::: Dataset excerpts
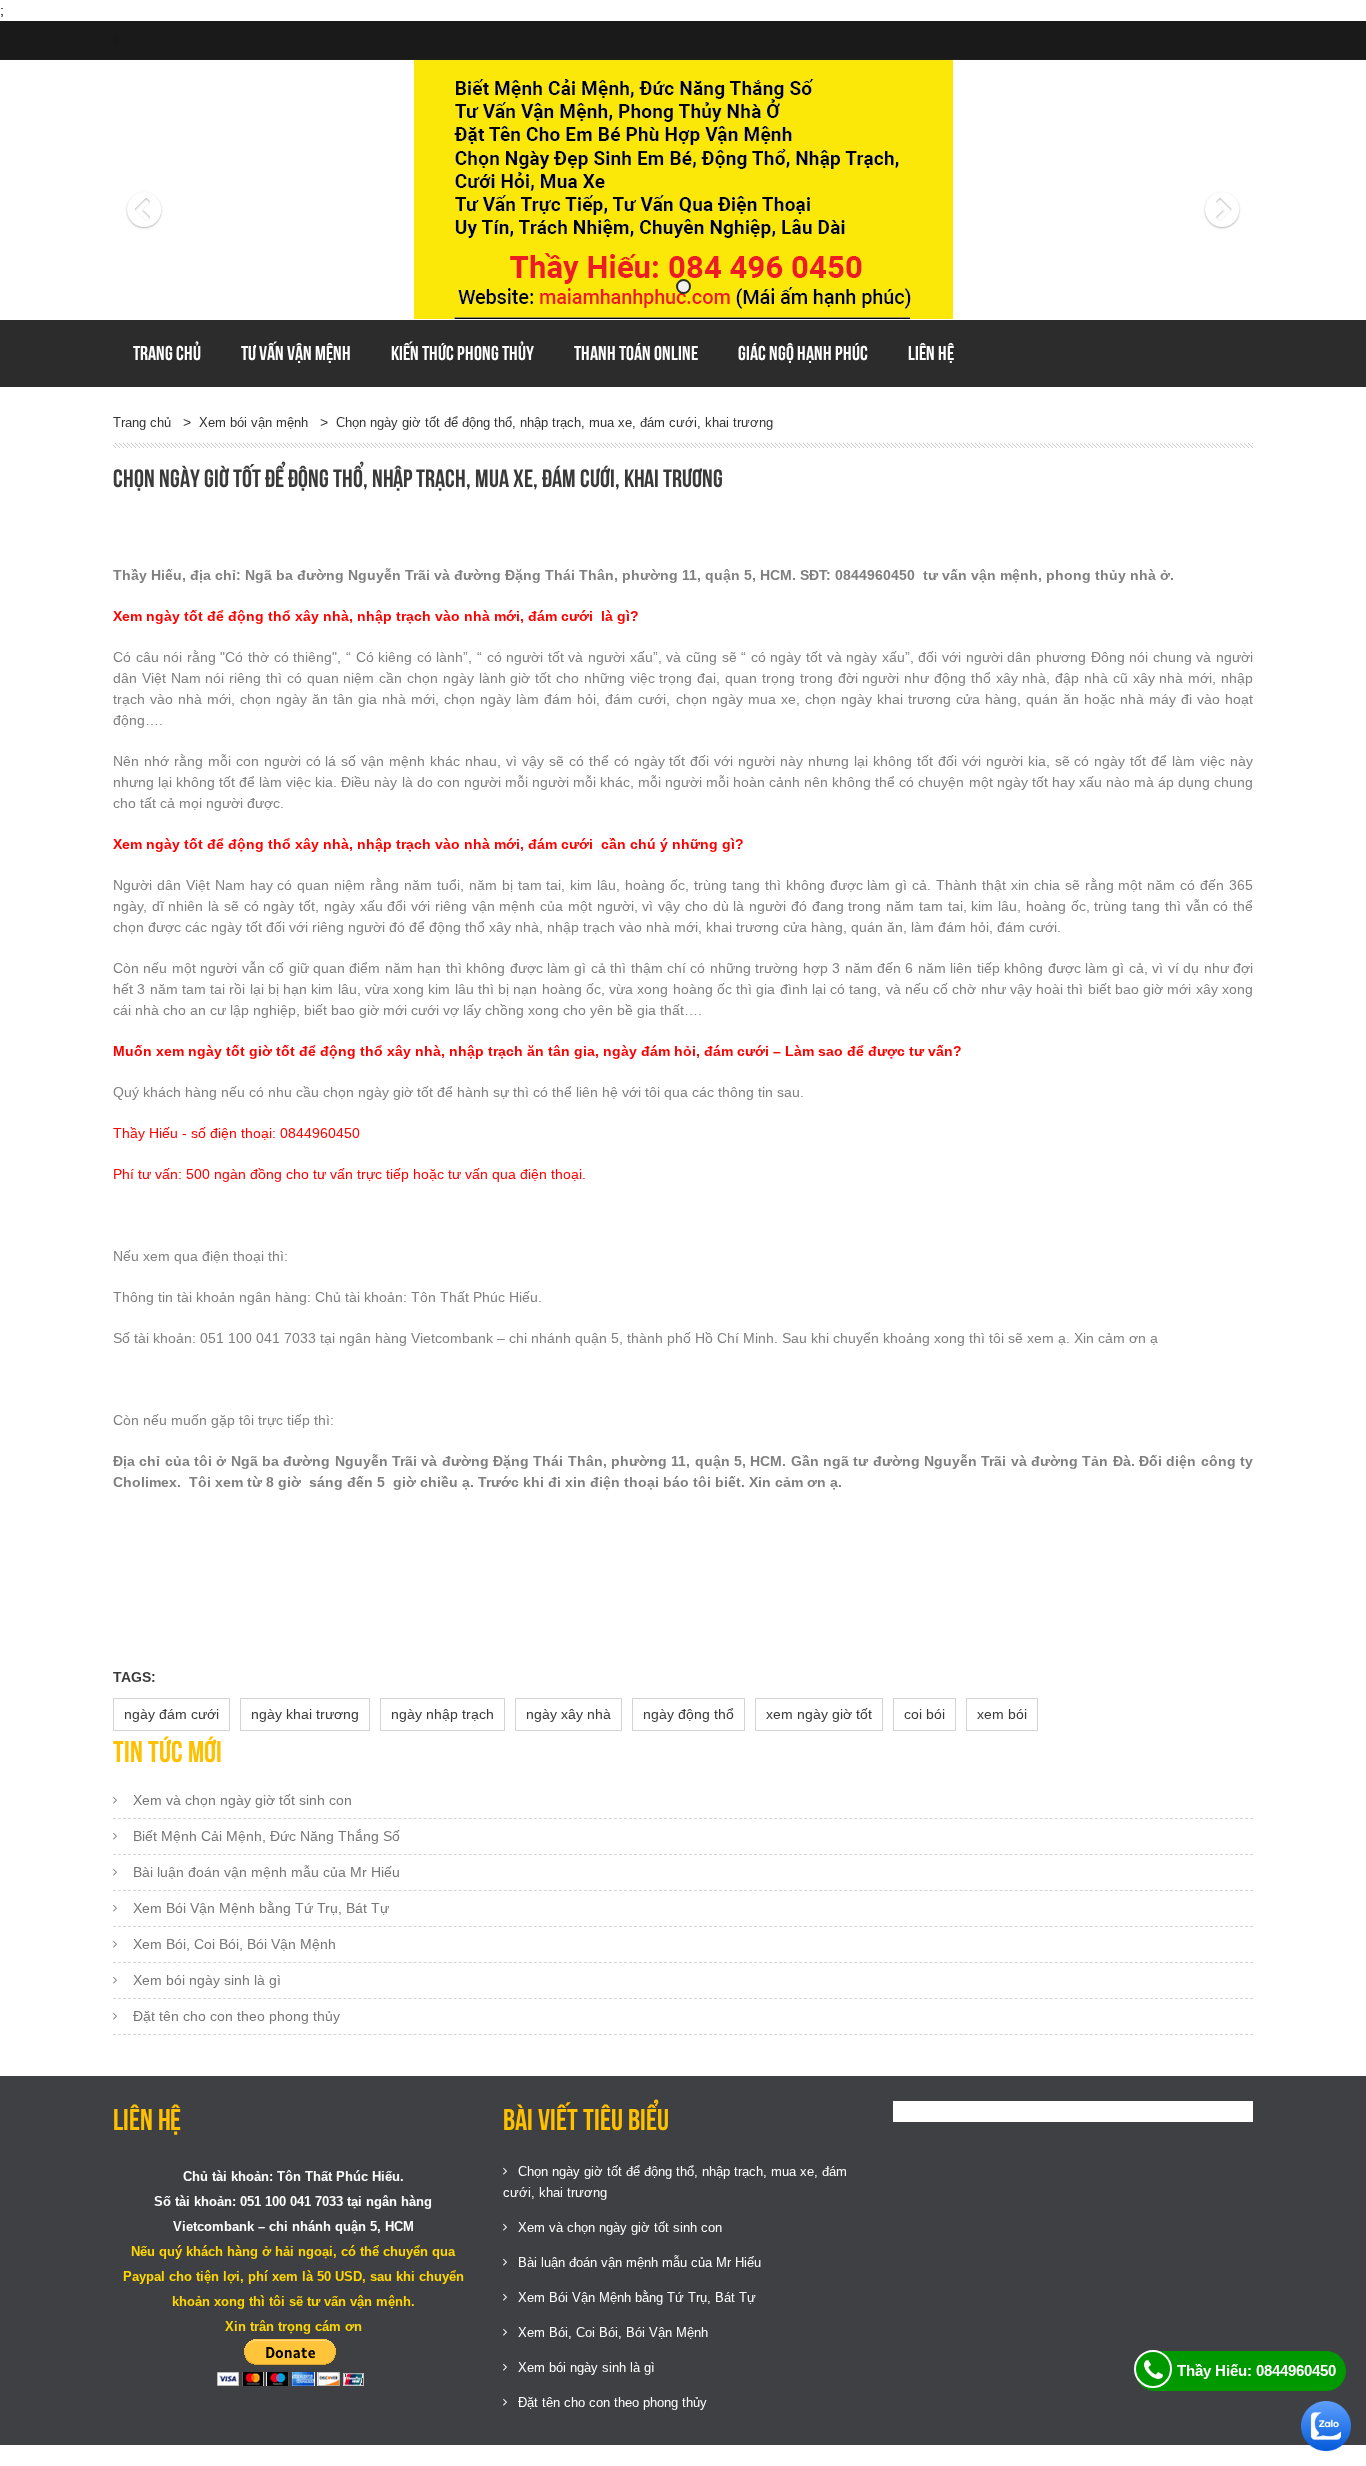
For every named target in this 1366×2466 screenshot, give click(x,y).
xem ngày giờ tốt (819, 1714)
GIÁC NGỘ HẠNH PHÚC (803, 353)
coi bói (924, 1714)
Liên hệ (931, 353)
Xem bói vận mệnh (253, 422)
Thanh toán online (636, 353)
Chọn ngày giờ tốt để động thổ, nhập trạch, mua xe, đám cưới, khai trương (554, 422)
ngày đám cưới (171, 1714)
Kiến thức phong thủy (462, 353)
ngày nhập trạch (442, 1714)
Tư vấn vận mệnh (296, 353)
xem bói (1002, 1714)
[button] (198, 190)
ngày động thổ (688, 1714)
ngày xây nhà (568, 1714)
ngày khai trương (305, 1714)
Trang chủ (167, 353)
::::::
:: Exercise description ::
Taking the line that contains "[button] (198, 190)" as the first and the last line of the material as the final one, transcribe that span exactly and include nothing else.

:: Written answer ::
[button] (198, 190)
ngày động thổ (688, 1714)
ngày xây nhà (568, 1714)
ngày khai trương (305, 1714)
Trang chủ (167, 353)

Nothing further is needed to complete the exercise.